Gerade die Bürgermeisterwahl in Istanbul ist auch Erdogans persönliche Niederlage. Mit der Stadt am Bosporus war sein eigener Aufstieg verbunden, hier war er einst selbst Bürgermeister, und hier, in armen und religiös geprägten Vierteln, hatte er bis zuletzt eine wichtige Basis. Und hier lenkt nun jener Mann weiterhin die Stadtverwaltung, den Erdogans willige Richter 2022 mit einem Politikverbot aus dem Weg zu räumen versuchten. Dass das eben nicht gelang und dass Imamoglu und viele andere Erdogan-Gegner triumphale Wahlergebnisse einfahren konnten, zeigt, wie stark die türkische Demokratie immer noch ist. Trotz aller Manipulationen des Möchtegern-Sultans von der AKP.
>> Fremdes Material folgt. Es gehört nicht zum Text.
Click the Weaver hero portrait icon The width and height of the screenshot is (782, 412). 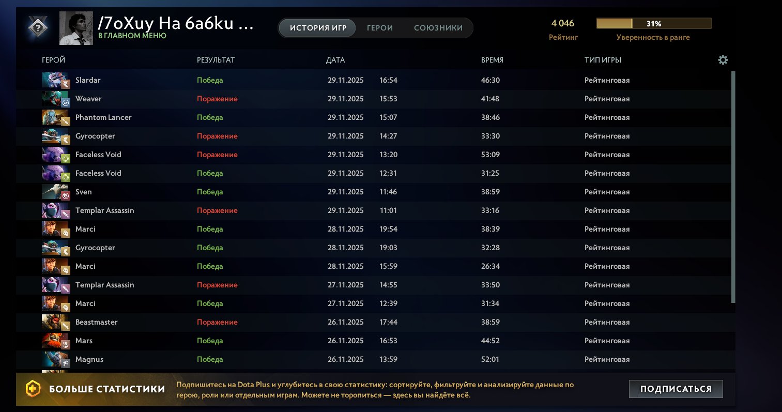pyautogui.click(x=55, y=99)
Die Wahl in Istanbul ist noch aus einem weiteren Grund aufschlussreich. Imamoglu siegte offenbar auch, weil die starke kurdische Minderheit in Istanbul zum überwiegenden Teil taktisch wählte - CHP eben statt der kurdischen DEM. Viele Kurden stimmten damit für eine Partei, bei der ihre Interessen in der Vergangenheit denkbar schlecht aufgehoben waren. Ist die CHP doch die Hüterin eines türkischen Nationalismus, in dem ethnische Minderheiten keinen Platz haben - ob Kurden, Armenier oder Araber. Jetzt, angesichts des von Erdogan angerichteten wirtschaftlichen Desasters, seiner Islamisierungspolitik und seiner Willkürjustiz, erscheint die CHP trotzdem vielen Wählern als das kleinere Übel.
Imamoglu wird jetzt zeigen müssen, ob er mit seiner Partei mehr kann als nur die Unzufriedenheit mit Erdogan zu bündeln. In schönen Reden ist er auf die Kurden zugegangen. Aber wird eine CHP mit einem Präsidentschaftskandidaten Imamoglu wirklich eine transparente, rechtsstaatliche Politik für alle türkischen Bürgerinnen und Bürger machen? Für alle, unabhängig von Abstammung, Muttersprache und Religion? Wenn ja, dann wäre sie die Alternative, die die Türkei jetzt braucht.